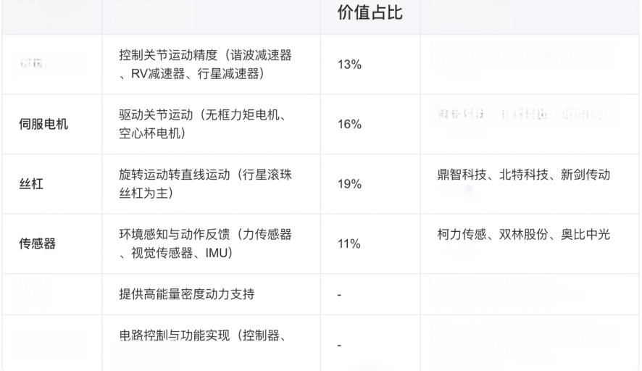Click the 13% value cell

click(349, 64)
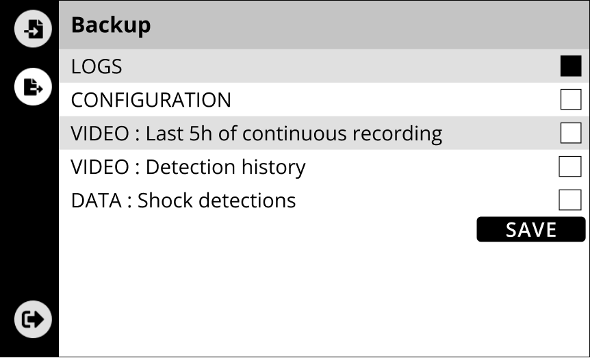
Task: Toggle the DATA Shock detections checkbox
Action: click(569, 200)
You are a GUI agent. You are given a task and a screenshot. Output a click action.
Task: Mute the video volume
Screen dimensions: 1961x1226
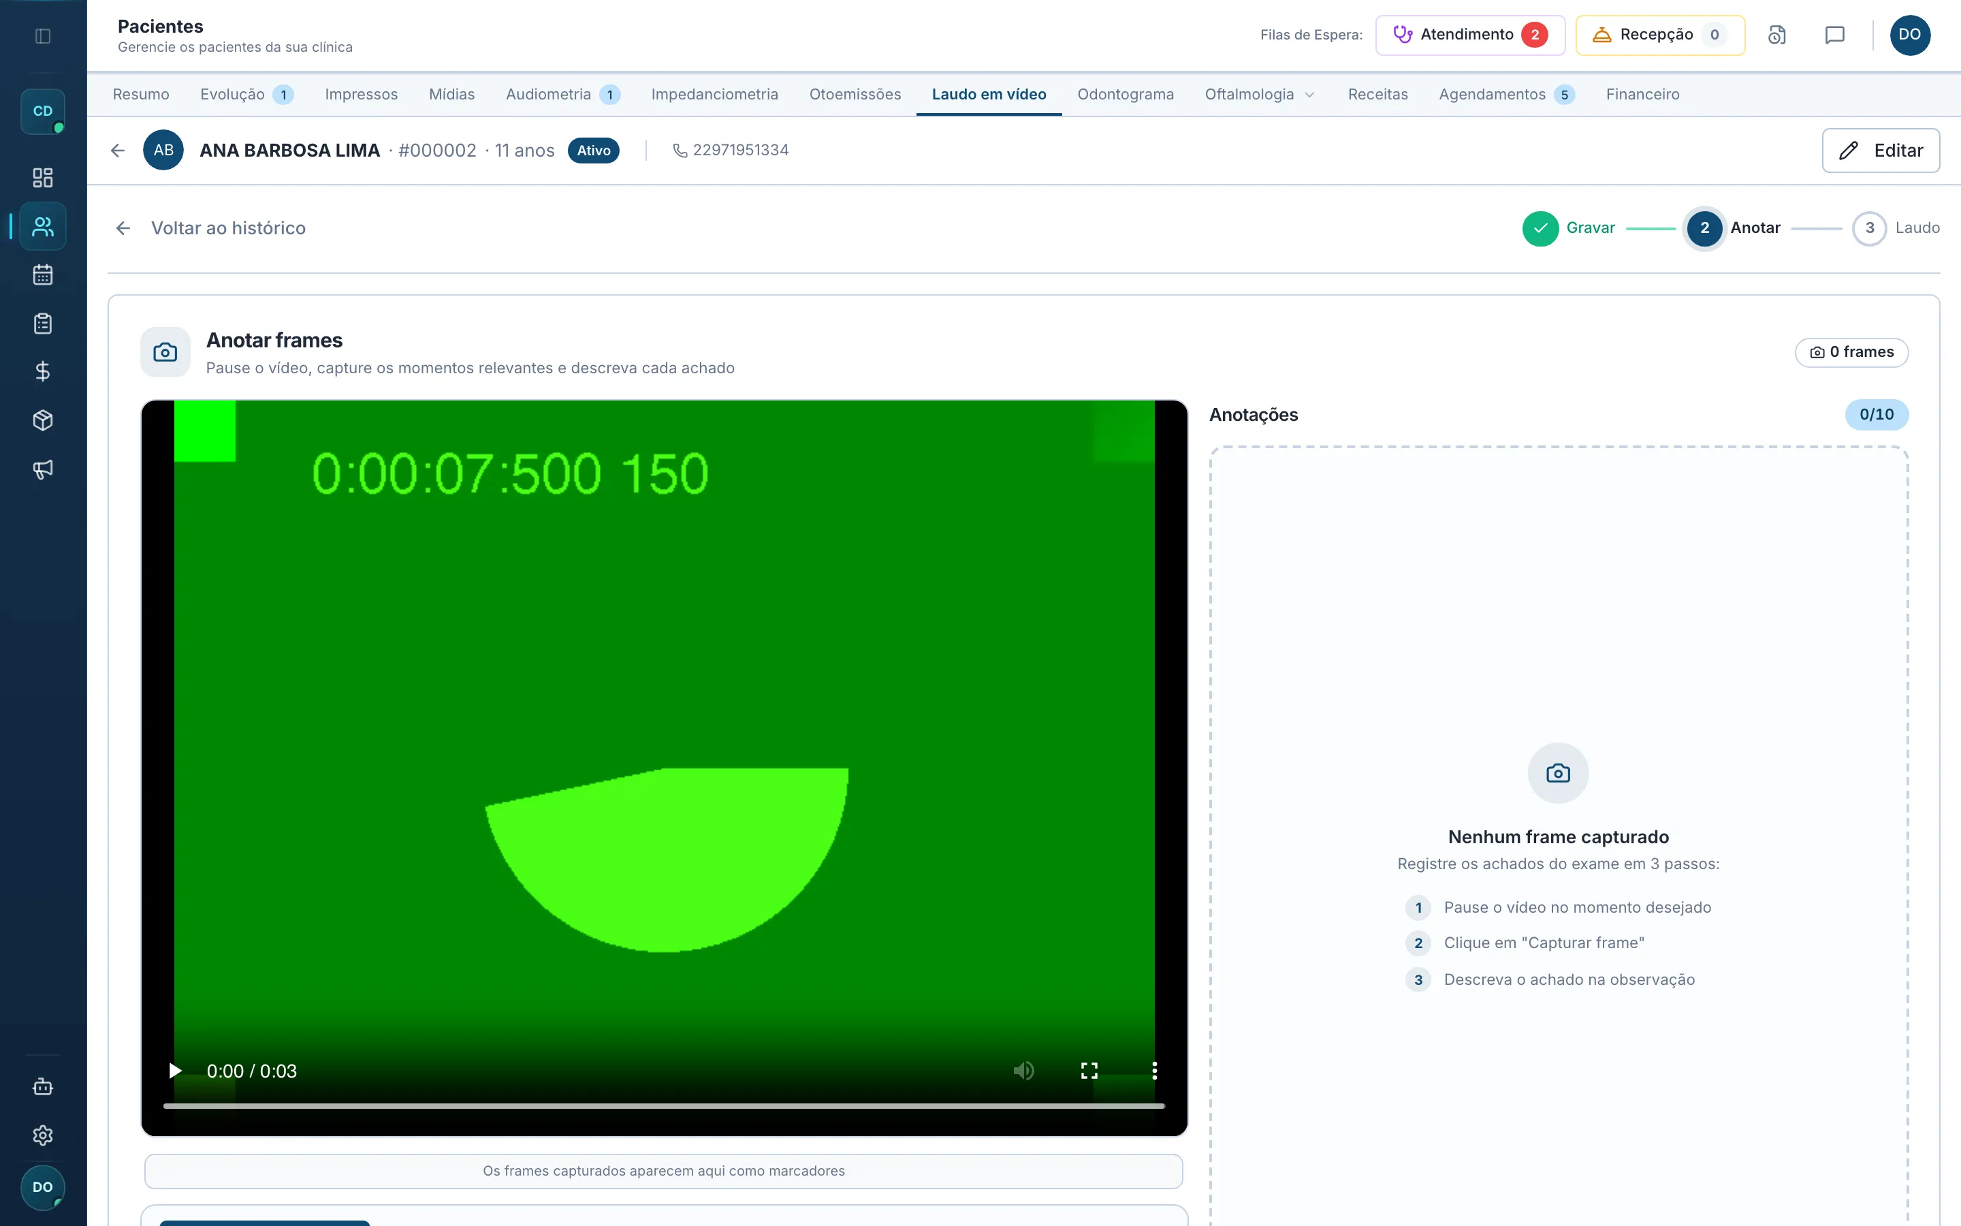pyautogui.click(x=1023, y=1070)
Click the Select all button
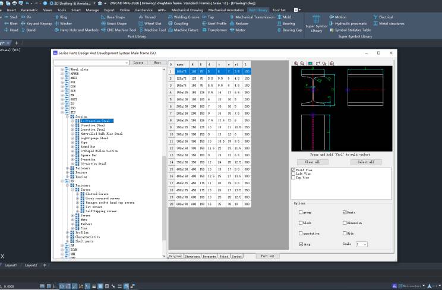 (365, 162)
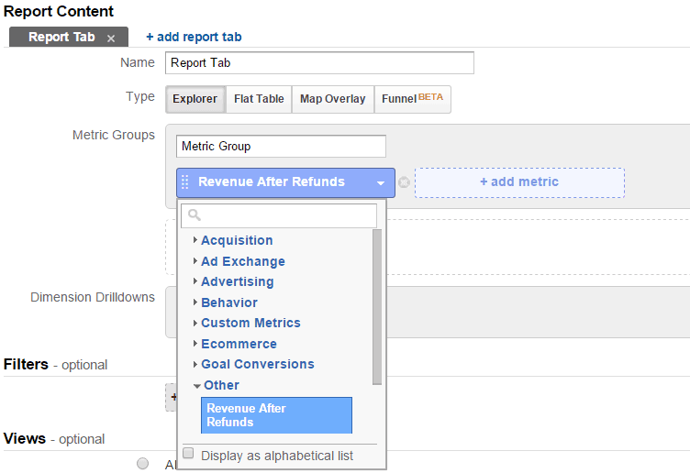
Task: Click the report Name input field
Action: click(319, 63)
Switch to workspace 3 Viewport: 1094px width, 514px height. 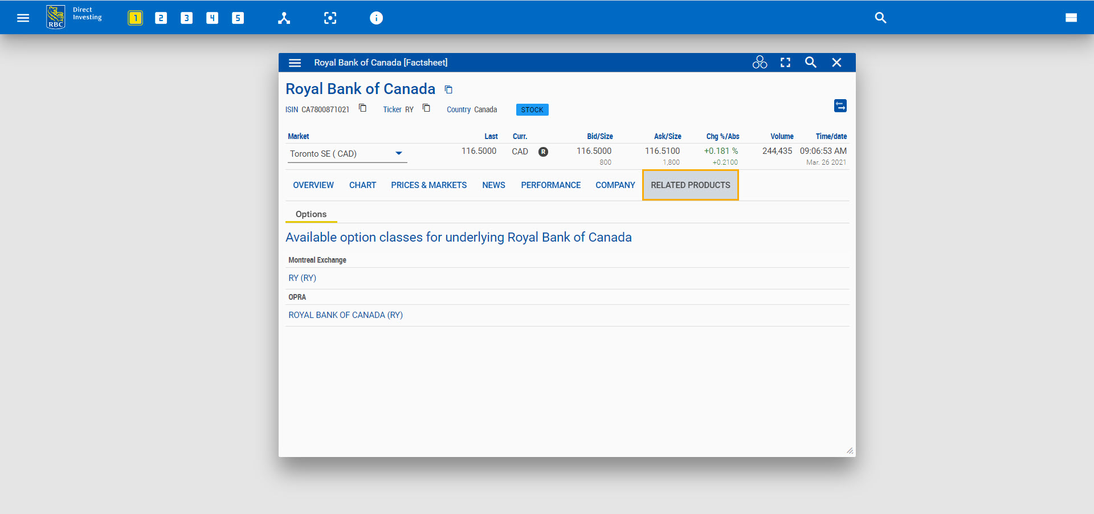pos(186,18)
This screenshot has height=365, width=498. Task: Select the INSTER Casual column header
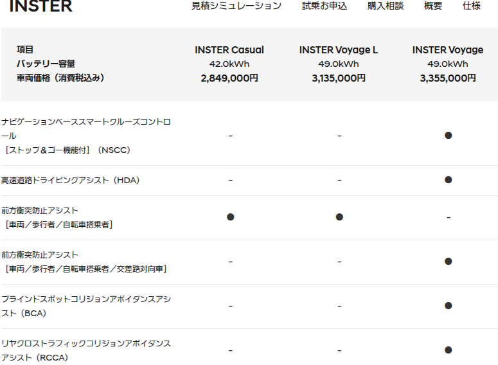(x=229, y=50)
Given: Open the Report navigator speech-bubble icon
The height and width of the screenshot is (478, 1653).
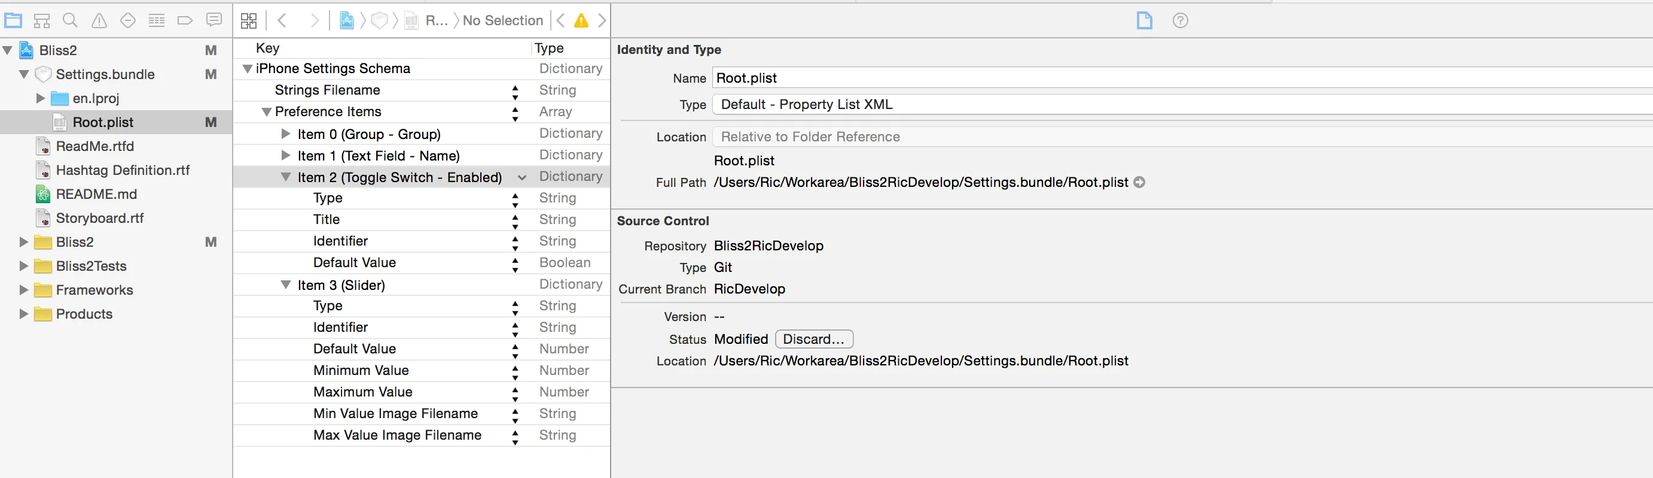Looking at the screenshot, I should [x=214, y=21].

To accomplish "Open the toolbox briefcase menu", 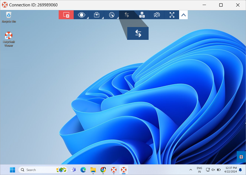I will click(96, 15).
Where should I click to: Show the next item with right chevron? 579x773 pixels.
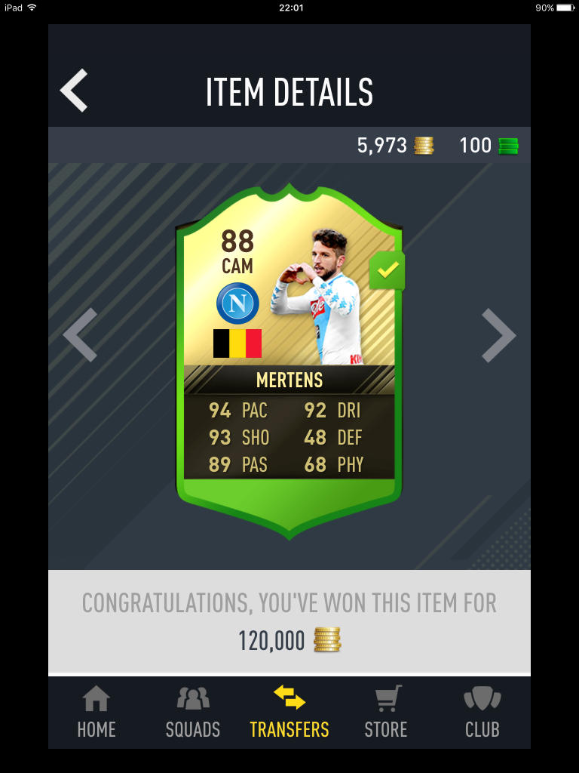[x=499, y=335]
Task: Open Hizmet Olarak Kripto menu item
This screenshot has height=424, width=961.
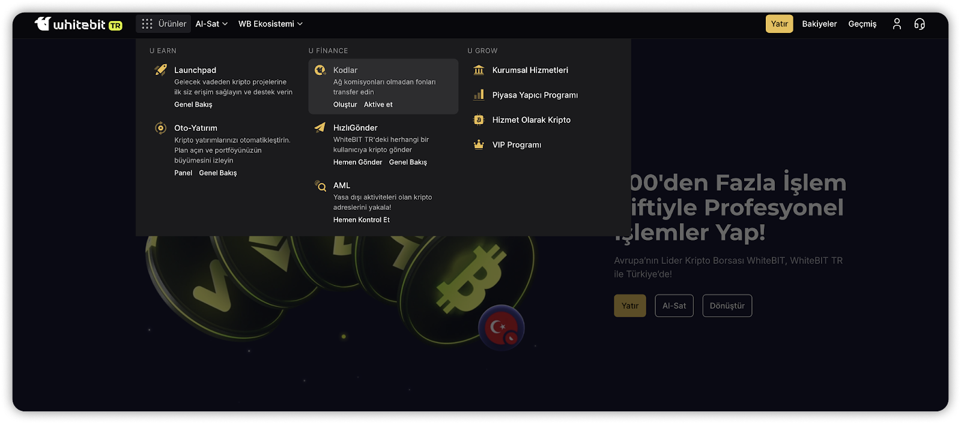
+--
Your objective: Add 12 to every coordinate in the answers, and write out again the lines starting at the one that contains "Where should I" and ending at the last line of the items, requests included. Leave the pictures out.

Expected answer:
Where should I click to: Show the next item with right chevron? 579x773 pixels.
[x=511, y=347]
Task: Open Hizmet Olarak Kripto menu item
This screenshot has height=424, width=961.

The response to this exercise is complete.